女性は小島光子さん=当時(79)=という。住宅街の一角にある自宅で、私たちは長男(45)と長女(46)に話を聞いた。
光子さんに認知症の症状が現れたのは、4年ほど前のことだ。「今から思えば、という感じですが…」と長女が教えてくれる。プロ野球観戦が好きで、よく野球場へ出掛けた。すると試合中、トイレに立った光子さんが席に戻れないことが、何度かあったらしい。持病の糖尿病の薬を飲み忘れるようになったのも、このころだ。
家族の勧めで病院を受診すると「異常なし」と言われた。しかし前後を逆にして服を着るようになり、毎日入っていた風呂は数日おきに。長女は「それでも、母は『先生が大丈夫って言うた』という感じやったんです」と言って目を伏せた。
◇ ◇
光子さんは穏やかな人だった。本が好きでおっとりしていて、料理が上手だった。「シューマイやギョーザも手作りでおいしかったです」。元気なころの話になると、長男の表情が少し和らぐ。

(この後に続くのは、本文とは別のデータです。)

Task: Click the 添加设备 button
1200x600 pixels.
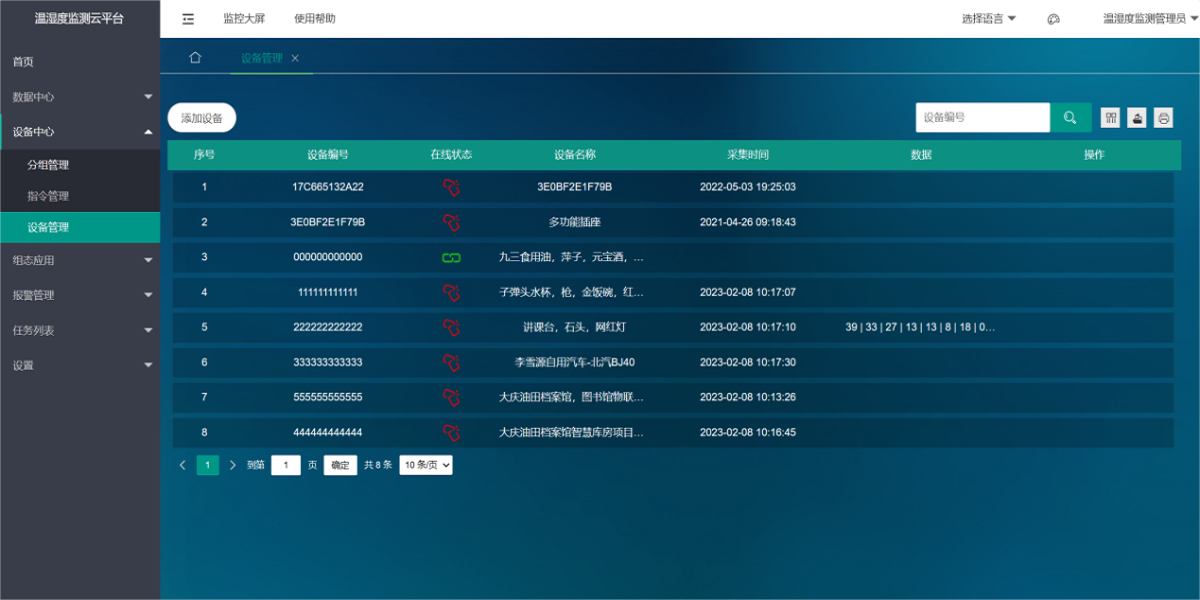Action: (203, 117)
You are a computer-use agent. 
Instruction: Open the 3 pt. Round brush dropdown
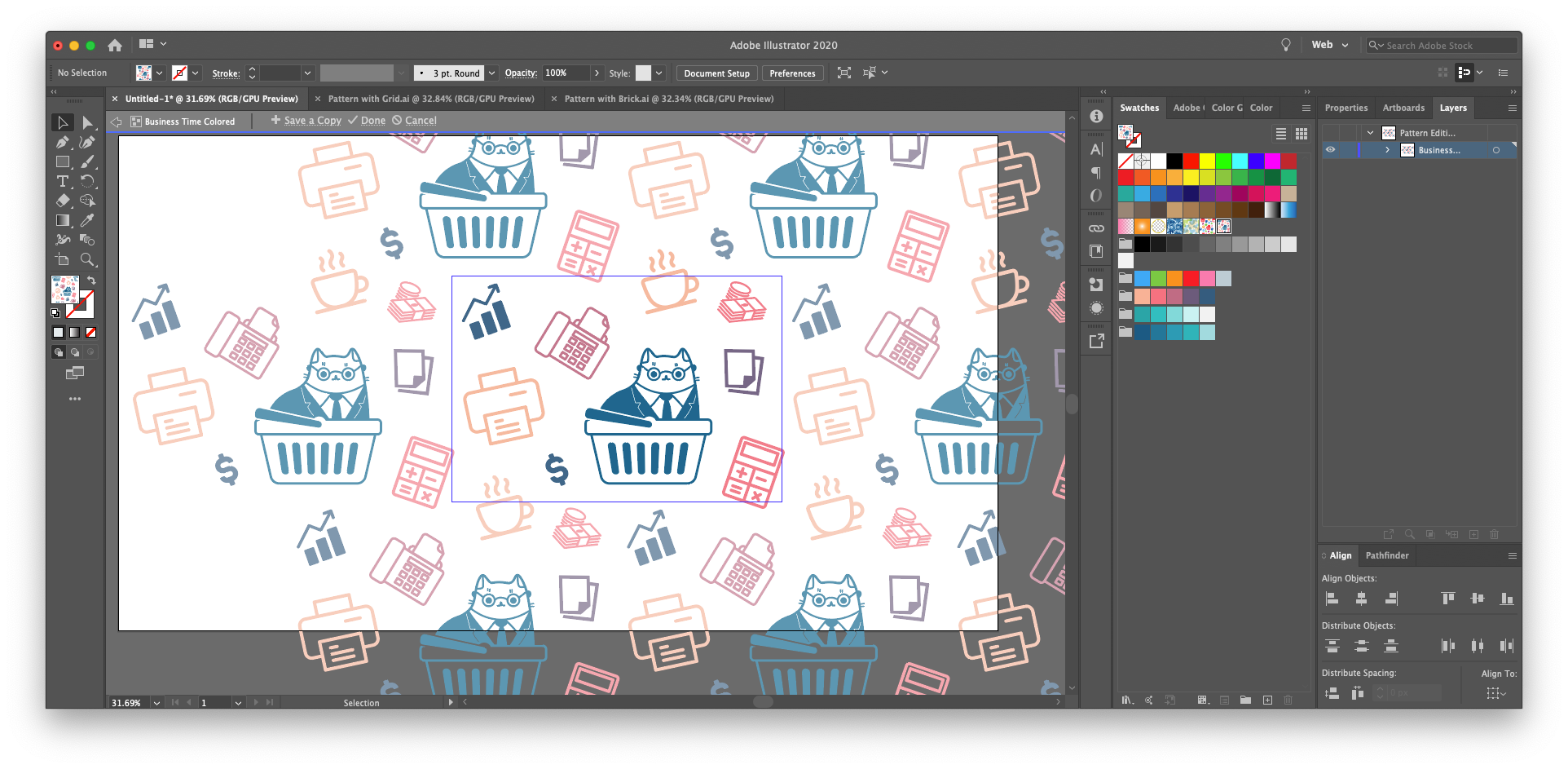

次々と認知症の症状が出ることで、家族の関係が変わってしまったという。糖尿病で食事制限があるのに、光子さんは一日に何度もご飯を食べた。「そんなとき、家族は『食べたらあかん!』って強く言ってしまうんです。母は何も分かっていなかったのに」。長女の目が潤む。
インスリンの注射を打とうとする長男に、光子さんが「殺されるー」と叫んだこともあった。「何年かしたら施設に入れなあかんなと思ってたんです。でも施設で暮らすと、悪化するとも聞いたことがあるので…」。長男が悔しそうに振り返る。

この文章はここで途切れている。